Carbon capture and storage (CCS) has emerged as a critical strategy in the global effort to mitigate greenhouse gas emissions and combat climate change. In the context of CCS, the interaction between injected CO2 and resident fluids in geological formations is of paramount importance. Given the significant viscosity ratio between water and supercritical CO2, the flow dynamics in these systems are expected to be affected by viscous fingering (VF). Viscous fingering is an instability that occurs when a lower viscosity fluid displaces a higher viscosity fluid in a porous medium. If VF does occur, then it has important implications for the efficiency and long-term behaviour of CO2 storage operations. The dissolution of carbon dioxide in water also plays a vital role in enhancing the integrity of the carbon storage process. However, questions remain regarding the influence of CO2 solubility on viscous fingering dynamics.

This study employs numerical simulations to demonstrate the presence of viscous fingering during carbon dioxide injection in storage formations. We investigate the impact of CO2 solubility on the development of fingering patterns and breakthrough times using a two-dimensional heterogeneous permeability model. In our simulation model, we maintained a constant bottomhole gas injection rate across various pressure conditions while investigating the effects of CO2 solubility. We observed a consistent delay in breakthrough time when CO2 solubility was activated, compared to simulations without solubility. However, the magnitude of this delay diminished at higher pressures. At higher pressures, although the absolute quantity of dissolved CO2 increases, the proportion of CO2 in the supercritical state also rises significantly. The presence of a larger fraction of supercritical CO2 at elevated pressures maintains a higher-pressure gradient within the system. Consequently, this mitigates the reduction in pressure drop that was more pronounced in lower pressure scenarios where dissolution effects were relatively more dominant.

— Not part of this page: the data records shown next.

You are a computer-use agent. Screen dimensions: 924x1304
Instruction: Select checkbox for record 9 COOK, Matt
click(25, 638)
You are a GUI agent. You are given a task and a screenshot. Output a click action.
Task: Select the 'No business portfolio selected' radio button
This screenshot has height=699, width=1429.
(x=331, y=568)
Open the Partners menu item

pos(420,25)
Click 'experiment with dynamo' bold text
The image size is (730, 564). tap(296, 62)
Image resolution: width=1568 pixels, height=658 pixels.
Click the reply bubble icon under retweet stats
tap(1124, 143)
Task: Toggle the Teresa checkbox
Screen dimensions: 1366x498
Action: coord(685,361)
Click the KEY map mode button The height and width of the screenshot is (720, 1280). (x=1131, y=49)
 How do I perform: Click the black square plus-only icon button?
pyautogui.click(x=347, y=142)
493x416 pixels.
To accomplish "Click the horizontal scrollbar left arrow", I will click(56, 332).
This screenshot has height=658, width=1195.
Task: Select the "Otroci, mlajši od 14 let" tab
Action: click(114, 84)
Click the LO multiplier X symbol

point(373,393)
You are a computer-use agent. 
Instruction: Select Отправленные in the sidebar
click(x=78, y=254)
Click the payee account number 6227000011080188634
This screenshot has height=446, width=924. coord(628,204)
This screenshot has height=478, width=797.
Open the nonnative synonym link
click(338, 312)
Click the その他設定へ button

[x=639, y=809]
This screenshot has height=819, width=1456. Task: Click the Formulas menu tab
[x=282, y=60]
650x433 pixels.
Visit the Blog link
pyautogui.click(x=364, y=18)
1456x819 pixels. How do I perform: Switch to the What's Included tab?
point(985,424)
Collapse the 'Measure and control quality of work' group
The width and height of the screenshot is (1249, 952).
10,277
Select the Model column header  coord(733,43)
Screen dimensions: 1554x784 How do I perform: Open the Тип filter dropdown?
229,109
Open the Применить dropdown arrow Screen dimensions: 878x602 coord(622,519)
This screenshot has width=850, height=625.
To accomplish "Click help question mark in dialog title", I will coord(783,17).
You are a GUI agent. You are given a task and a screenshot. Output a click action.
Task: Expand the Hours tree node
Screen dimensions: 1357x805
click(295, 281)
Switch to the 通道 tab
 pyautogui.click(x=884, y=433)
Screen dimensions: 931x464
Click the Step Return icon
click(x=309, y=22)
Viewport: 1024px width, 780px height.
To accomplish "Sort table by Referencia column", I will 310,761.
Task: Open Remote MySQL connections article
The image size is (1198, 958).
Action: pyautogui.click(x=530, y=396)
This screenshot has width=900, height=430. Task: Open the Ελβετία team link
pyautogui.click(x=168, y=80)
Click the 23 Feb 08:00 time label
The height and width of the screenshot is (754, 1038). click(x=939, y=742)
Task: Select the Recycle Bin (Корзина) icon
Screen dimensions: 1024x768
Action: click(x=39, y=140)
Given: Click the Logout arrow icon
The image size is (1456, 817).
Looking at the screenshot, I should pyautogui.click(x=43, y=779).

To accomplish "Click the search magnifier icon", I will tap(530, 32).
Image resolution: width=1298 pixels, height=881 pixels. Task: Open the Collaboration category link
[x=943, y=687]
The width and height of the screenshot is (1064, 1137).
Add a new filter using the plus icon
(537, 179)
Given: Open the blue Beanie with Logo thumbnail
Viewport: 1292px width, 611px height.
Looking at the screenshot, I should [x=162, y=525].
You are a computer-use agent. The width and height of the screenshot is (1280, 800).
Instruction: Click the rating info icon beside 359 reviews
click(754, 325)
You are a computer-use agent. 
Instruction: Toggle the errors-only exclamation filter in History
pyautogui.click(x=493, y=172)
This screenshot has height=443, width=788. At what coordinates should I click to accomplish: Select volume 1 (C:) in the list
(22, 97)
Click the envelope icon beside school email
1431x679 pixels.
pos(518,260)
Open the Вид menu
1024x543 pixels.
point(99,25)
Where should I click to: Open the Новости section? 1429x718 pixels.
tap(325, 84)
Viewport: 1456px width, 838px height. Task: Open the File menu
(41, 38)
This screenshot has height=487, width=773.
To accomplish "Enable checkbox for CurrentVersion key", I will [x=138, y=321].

The inclusion of CO2 solubility in our numerical simulation model does not prevent the formation of viscous fingers. However, it significantly alters the morphology of the fingering patterns, with these changes being pressure-dependent. Additionally, we examined the impact of viscous fingering on CO2 dissolution in water by comparing conventional relative permeability with relative permeability that accounts for viscous fingering effects. Indeed, we will present results showing that none of the published CO2/water relative permeabilities lead to the correct viscous fingering behaviour in CO2 - water displacement at the large scale.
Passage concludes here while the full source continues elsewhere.